Crossposted from SmokeyMonkey.org.
mal·aise ( P ) Pronunciation Key (m-lz, -lz)
n.
- A vague feeling of bodily discomfort, as at the beginning of an illness.
- A general sense of depression or unease: "One year after the crash, the markets remain mired in a deep malaise" (New York Times).
I have completed my reading of the entire Constitution in Crisis report that Representative John Conyers (D-MI) has put together. I truly feel malaise, a vague feeling of discomfort, or unease. I am just short of depressed. So I started reading Michael Moore's Will They Ever Trust Us Again?. I made it through the introduction and the first two letters before I could no longer see through the tears.
Congress has gone home, so there is no action there. I watched every movie I had during the 5 days off alone that I had over the Christmas weekend. I listened to most of the music that I have wanted to listen to. I have, nonetheless, felt this sense that there is something I need to be doing beyond my pathetic life.
Disclaimer: I am fine, I'm being melodramatic with literary license.
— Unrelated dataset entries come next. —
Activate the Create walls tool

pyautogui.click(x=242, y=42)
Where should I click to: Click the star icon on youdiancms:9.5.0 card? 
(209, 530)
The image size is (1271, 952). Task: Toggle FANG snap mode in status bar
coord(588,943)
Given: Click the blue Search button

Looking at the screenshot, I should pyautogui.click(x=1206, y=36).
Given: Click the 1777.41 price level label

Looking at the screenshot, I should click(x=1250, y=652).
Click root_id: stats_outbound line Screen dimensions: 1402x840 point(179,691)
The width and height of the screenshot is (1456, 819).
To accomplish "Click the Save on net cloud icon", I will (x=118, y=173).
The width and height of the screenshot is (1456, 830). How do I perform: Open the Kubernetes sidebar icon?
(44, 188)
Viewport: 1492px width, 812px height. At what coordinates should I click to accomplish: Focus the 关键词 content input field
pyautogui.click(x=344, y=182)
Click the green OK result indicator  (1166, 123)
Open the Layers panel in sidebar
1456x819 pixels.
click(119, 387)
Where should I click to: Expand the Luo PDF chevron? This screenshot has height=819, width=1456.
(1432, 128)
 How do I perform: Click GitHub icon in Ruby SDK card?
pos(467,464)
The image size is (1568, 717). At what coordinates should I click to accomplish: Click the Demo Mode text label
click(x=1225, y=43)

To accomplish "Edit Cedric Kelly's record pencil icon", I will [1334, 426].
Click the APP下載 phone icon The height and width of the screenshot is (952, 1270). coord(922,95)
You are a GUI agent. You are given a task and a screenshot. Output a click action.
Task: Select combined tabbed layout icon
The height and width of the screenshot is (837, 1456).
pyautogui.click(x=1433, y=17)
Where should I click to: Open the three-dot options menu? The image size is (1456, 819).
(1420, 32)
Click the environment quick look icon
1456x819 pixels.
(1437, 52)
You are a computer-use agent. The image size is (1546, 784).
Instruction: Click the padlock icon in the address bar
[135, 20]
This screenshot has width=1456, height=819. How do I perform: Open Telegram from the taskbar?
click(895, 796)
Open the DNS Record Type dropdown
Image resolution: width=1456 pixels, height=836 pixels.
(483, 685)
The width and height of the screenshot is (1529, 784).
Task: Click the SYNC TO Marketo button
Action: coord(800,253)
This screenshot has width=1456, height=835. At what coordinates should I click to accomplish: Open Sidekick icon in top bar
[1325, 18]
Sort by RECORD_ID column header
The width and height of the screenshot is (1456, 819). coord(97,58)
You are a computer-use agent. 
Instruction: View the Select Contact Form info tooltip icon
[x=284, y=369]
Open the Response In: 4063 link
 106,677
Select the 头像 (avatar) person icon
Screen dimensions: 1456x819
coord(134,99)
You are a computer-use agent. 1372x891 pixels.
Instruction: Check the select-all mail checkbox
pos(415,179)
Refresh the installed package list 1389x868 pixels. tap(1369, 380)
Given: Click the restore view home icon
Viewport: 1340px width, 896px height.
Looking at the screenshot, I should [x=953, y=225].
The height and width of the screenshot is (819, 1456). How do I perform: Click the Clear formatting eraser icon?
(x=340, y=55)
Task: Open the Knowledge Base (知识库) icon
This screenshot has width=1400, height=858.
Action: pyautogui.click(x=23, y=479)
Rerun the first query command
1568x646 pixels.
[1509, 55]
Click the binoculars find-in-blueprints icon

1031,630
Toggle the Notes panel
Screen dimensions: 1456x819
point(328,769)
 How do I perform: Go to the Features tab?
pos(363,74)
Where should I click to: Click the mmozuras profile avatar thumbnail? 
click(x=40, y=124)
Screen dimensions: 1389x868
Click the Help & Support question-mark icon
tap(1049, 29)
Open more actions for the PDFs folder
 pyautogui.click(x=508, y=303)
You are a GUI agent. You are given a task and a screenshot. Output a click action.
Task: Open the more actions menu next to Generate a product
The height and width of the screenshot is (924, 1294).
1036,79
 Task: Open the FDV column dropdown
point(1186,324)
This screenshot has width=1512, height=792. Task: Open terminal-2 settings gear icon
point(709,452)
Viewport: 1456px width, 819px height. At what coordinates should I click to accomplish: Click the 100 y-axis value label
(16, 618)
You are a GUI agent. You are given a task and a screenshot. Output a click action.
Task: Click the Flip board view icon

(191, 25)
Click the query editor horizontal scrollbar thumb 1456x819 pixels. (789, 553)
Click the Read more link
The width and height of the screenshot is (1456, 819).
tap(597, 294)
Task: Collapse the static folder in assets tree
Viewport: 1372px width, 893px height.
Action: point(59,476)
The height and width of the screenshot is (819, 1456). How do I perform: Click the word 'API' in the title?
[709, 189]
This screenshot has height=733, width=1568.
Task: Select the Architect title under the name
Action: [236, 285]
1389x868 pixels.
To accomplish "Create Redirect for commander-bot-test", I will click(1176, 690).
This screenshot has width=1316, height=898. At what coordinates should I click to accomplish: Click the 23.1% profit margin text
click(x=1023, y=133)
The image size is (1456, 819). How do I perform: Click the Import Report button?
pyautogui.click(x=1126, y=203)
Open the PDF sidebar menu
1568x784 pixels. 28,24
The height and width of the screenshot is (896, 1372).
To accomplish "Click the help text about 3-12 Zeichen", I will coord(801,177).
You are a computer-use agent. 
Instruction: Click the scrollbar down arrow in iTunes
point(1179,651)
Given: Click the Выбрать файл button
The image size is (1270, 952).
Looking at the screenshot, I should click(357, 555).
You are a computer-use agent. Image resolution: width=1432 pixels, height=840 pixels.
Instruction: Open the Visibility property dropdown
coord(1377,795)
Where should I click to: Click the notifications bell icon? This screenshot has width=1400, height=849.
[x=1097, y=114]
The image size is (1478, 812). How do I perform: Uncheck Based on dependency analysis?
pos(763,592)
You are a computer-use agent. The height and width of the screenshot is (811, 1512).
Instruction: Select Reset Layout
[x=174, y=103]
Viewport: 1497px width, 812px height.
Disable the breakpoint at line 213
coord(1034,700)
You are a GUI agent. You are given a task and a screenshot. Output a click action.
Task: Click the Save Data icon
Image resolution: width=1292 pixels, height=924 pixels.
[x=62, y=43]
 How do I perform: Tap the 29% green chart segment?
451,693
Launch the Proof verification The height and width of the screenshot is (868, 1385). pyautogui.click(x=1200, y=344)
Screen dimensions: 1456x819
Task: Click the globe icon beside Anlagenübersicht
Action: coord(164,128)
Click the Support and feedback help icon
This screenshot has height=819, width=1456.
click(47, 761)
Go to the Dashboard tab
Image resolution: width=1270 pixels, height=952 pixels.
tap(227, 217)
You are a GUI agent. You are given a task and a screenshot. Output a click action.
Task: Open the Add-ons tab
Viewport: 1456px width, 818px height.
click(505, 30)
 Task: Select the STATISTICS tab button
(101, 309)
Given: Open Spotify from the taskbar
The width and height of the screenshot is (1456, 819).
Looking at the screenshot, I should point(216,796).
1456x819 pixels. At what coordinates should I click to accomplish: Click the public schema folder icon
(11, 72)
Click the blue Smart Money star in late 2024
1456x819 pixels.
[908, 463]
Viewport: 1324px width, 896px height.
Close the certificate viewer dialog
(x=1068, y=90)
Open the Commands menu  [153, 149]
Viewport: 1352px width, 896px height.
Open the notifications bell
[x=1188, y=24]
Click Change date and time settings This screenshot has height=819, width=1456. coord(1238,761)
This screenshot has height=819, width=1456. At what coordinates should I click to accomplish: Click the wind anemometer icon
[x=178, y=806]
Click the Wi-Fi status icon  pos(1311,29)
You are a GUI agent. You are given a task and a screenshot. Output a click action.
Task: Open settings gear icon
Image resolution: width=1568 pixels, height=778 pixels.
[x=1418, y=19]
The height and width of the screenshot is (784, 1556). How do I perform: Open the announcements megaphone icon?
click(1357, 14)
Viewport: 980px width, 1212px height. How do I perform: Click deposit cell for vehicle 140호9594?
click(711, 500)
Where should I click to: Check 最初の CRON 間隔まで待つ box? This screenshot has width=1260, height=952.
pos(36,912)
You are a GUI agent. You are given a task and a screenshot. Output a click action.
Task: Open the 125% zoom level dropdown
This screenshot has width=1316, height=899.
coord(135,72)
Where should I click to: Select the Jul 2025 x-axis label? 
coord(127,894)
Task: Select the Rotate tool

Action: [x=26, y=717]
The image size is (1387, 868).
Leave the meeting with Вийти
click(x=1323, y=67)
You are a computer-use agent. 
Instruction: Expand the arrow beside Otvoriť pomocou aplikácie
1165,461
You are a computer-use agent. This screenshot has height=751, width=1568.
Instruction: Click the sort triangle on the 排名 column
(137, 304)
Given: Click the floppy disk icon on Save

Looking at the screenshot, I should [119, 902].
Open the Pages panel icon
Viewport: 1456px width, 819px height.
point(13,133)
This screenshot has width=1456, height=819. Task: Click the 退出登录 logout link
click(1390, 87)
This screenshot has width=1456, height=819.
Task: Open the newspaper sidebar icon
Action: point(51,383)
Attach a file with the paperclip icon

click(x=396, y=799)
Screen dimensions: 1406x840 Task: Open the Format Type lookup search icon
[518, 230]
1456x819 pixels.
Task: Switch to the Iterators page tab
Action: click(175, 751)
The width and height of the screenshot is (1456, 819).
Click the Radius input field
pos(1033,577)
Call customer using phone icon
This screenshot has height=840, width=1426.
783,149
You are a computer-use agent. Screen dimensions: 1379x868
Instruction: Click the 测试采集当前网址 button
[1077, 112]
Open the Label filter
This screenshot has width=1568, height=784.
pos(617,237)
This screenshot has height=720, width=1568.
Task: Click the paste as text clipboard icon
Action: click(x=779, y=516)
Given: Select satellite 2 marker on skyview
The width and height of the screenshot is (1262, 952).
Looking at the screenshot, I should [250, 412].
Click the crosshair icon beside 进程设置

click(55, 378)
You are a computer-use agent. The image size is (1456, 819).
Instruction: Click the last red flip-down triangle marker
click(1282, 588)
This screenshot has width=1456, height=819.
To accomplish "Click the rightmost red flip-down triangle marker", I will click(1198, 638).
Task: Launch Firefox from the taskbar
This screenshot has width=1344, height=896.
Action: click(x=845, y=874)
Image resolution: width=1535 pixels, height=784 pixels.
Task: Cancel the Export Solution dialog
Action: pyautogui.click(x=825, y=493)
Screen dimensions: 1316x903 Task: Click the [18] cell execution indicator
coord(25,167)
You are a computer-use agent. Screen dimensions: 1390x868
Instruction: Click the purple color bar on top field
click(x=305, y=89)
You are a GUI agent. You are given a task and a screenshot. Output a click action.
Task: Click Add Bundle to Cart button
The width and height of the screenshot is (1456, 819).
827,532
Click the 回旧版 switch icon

Our country is in a war. The greed and corruption in congress has seemed to hit an all-time high. Terrorism in the modern form, which has been with us since before I was born, has become a mystical institution of evil that must be 'defeated'.
As an historian (amateur, college major), I feel the malaise as being unable to interpret the ongoing historical dramma that is unfolding. During the first Gulf War, I kept a journal of the things I heard on TV, things I thought myself, how I felt. That war ended fairly abruptly, however. I have never lived during an extended war. It is the historian in me that does not want to comment on unfolding history.
Personally, however, I feel the discomfort now that I would feel in the future if I did nothing to try to influence the current society. I am afterall a member of this society, aren't I? I should be able to help effect change. I know I cannot do this alone. But I constantly ask myself, what more can I do? I have written my congresscritters. I have signed petitions. I have even exchanged email with a couple of 2006 congressional candidates. I purchased Markos' book. I bought a present from Blue Funk Productions.
I want to influence more. I want to be important enough that when I say something, people listen and change. I have no such power, and I do not know how to achieve it. That power and influence does not come overnight. It will take work and time and effort to achieve.
So I wait patiently in my malaise, withholding historical judgement on current affairs, but needing deeply to feel my influence on the world, as this world is creeping slowly away from what I have come to appreciate in human history: progress of the individual.
Are we making such progress? It would appear not. I watched The Corporation last night, a documentary about the rise of corporate America. It is a thorough, historical film. There are interviews with Michael Moore, Noam Chomsky, and Milton Friedman (among others). It deepened my malaise. If powerful films like those from Michael Moore or Robert Greenwald have not brought down the American greed, what will?
Again, I cannot be depressed. I have a voice. I have my own website. DailyKos.com does a fantastic job of influencing current affairs. I see a number of issues that make it mainstream (at least on Olbermann), primarily because they are discussed on DailyKos, MediaMatters, or other such sites.
So I will do the thing that I can do, which is to add my voice to the growing roar. I will hope that our collective voices are more powerful than any one of us can be. It is my basic distrust of humans that gives me the final reason for my malaise. How can I trust that speaking out is the best I can do? Can I, should I, go farther? Will those in power break my malaise, my uneasiness about the future of human society, my discomfort about the abuse of the environment? Will we stop warring on other nations for economic reasons?